Content-Based Image Retrieval in Scientific Databases

【作者】 唐俊华

【导师】 阎保平;

【作者基本信息】 中国科学院研究生院(计算技术研究所) , 计算机系统结构, 2004, 博士

【摘要】 随着科学数据库的不断发展,其中将包含越来越多的多媒体信息:图像、音频、视频等,这些多媒体信息的对科学数据库的应用提出了巨大的挑战。如何在规模庞大的多媒体信息中获得相关信息,是许多科学数据库应用系统面临的首要问题。本文利用图像处理、模式识别、计算机视觉与数据库等技术,针对基于内容图像检索所涉及的关键问题展开研究。本文的研究目标一方面是提高基于内容图像检索系统的精度,研究的重点是适合于科学数据库图像检索的图像特征提取方法,检索方法、及索引方法;另一方面根据科学数据库图像检索系统的特殊应用环境讨论了分布式图像检索的模型,并针对分布式图像检索系统中所涉及的关键问题进行了深入的研究。取得的主要研究成果包括:1)提出一种通过提取相邻主色的相对位置和拓扑结构来表示彩色图像特征的方法。

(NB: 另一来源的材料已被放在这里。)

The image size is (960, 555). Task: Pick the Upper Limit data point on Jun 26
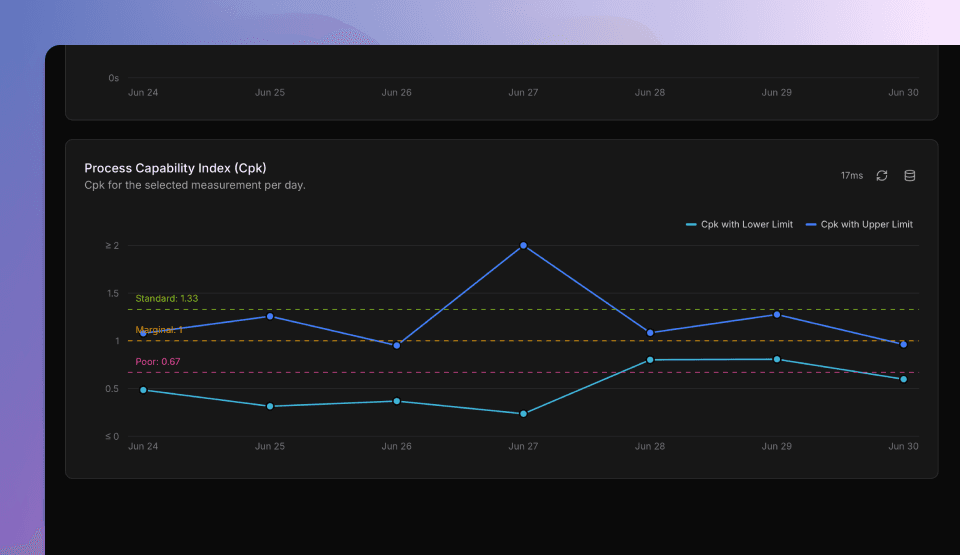[x=397, y=345]
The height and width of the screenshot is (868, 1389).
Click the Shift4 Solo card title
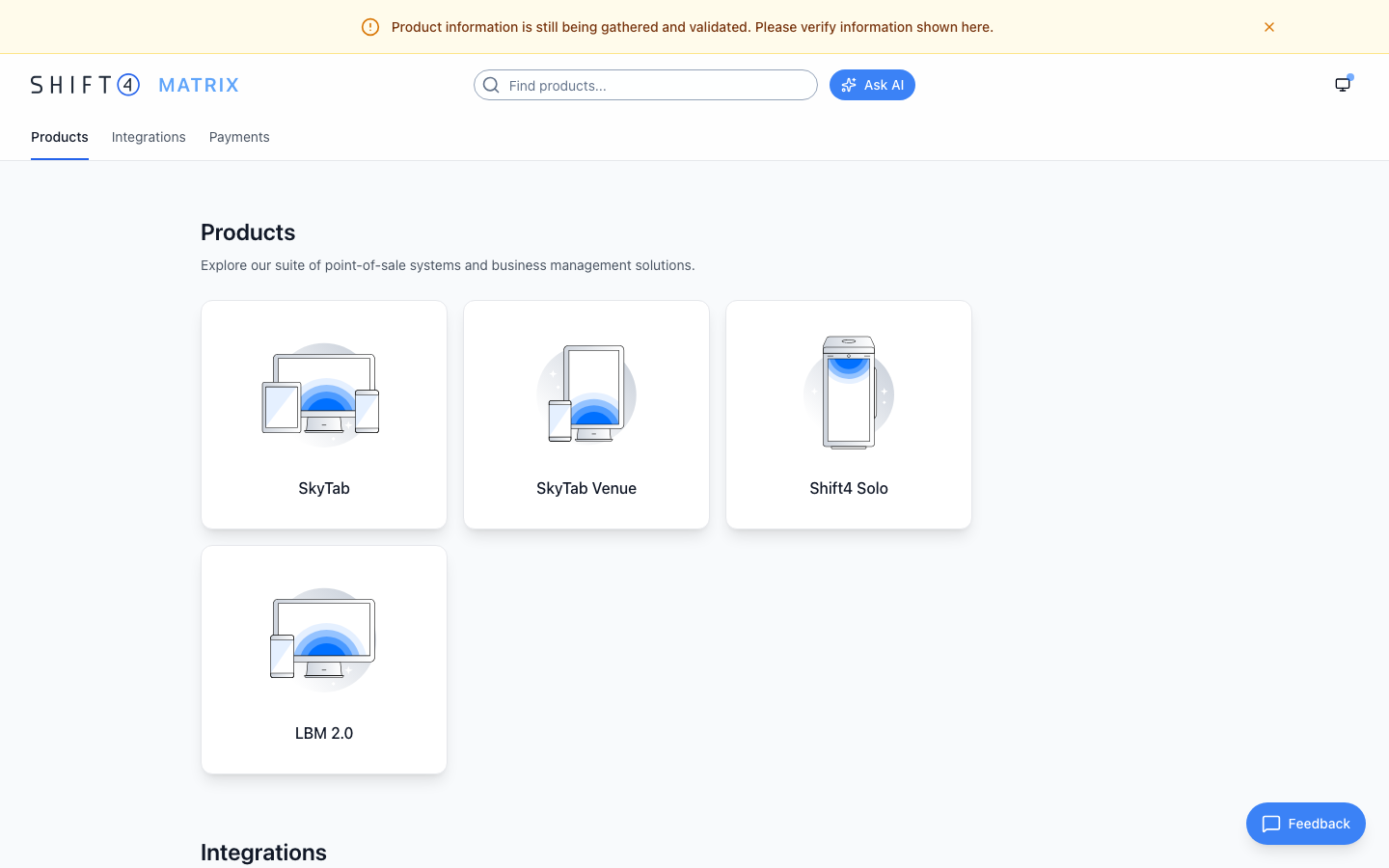(x=849, y=488)
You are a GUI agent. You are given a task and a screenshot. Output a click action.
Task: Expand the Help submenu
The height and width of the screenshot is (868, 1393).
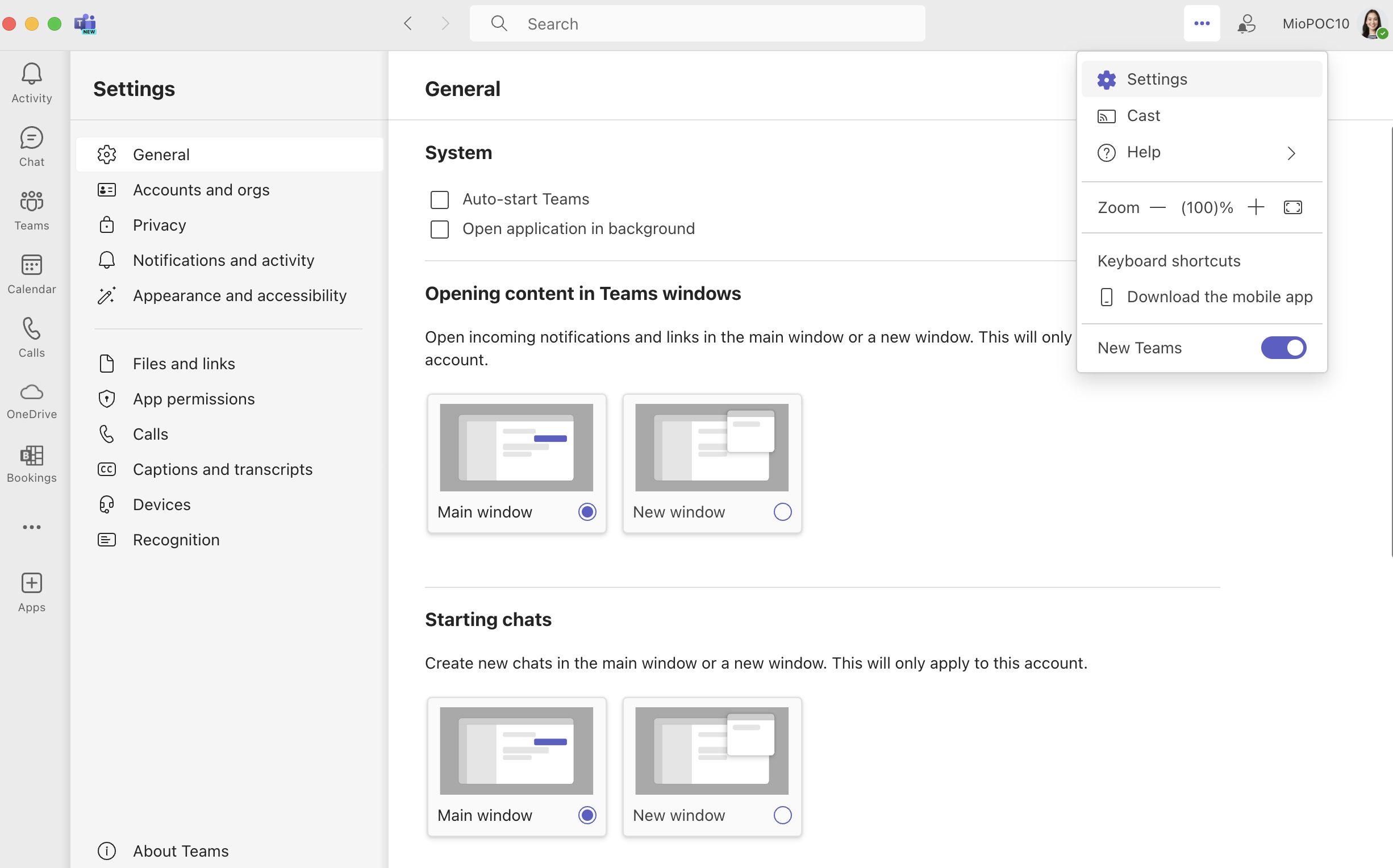[1202, 152]
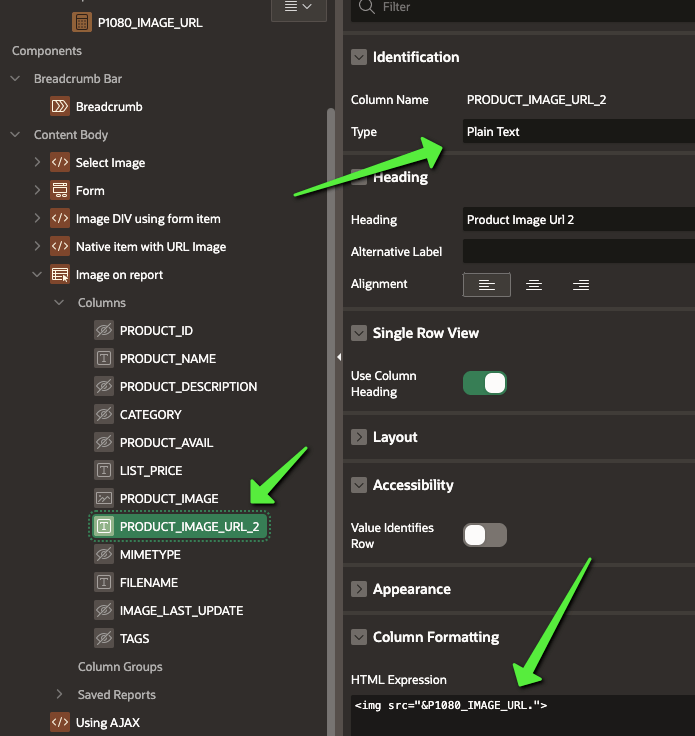Expand the Layout property section
The height and width of the screenshot is (736, 695).
point(359,437)
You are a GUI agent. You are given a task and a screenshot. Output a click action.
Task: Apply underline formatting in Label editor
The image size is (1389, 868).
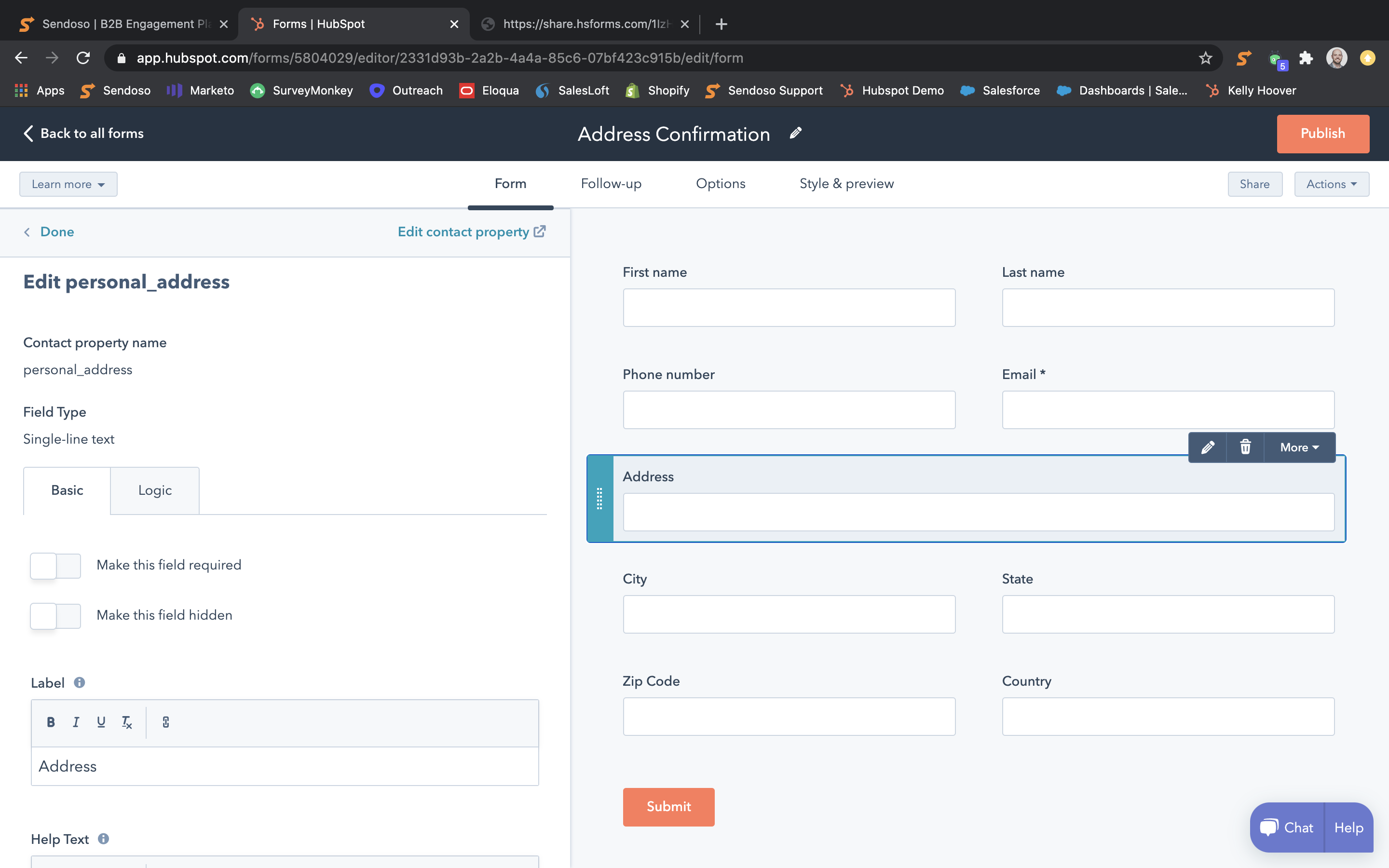(101, 722)
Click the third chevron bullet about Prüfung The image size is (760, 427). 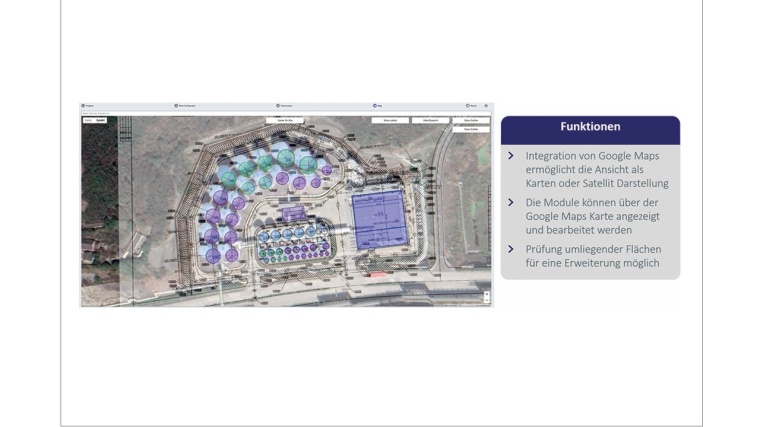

在检索时不仅可以有效的利用图像的颜色特征还可以利用色块之间空间分布关系的特征,可以有效的提高系统的查准率。提取主色及其空间拓扑关系的算法不涉及图像的复杂分割过程,算法简单有效。2)针对传统颜色直方图的缺点,提出一种彩色图像加权直方图颜色特征表示方法。,这种特征保留了传统颜色直方图特征简单高效、对视角变化不敏感的优点,同时可以将色彩的空间分布信息融入到直方图的表示中,能有效地提高查准率。作为一种基本的检索方法可以与其它检索方法集成。3)科学数据库中图像库规模一般都比较大,做相似图像检索时,快速地检索出一个大致符合要求的图像集合,往往比花费很长的时间检索出与检索要求完全相符合的图像集合更具有吸引力。根据这一点本文提出了一种运用LSH(Locality Sensitive Hashing)算法的图像特征索引算法,这种算法能够有效地对超大搜索空间的裁剪,降低相似搜索的时间复杂度。实验证明,在数据规模、维数增大时,该索引方法仍然具有很好的性能。与传统索引方法比较具有更好的规模可扩展性。4)科学数据库中,图像数据资源异构、分布的特点,需要分布式的图像信息检索体系结构。在本文中通过分析各种不同分布式体系结构的优缺点,确定使用基于对等网络的分布式体系结构。针对基于对等网络图像检索系统中所涉及的关键问题提出一种基于查询内容进行查询路由的方法,有效地提高了分布式图像检索系统的查询效率,并对基于XML图像检索协议进行了初步的讨论。5)实现了一个分布式图像检索原型系统PeerSeek。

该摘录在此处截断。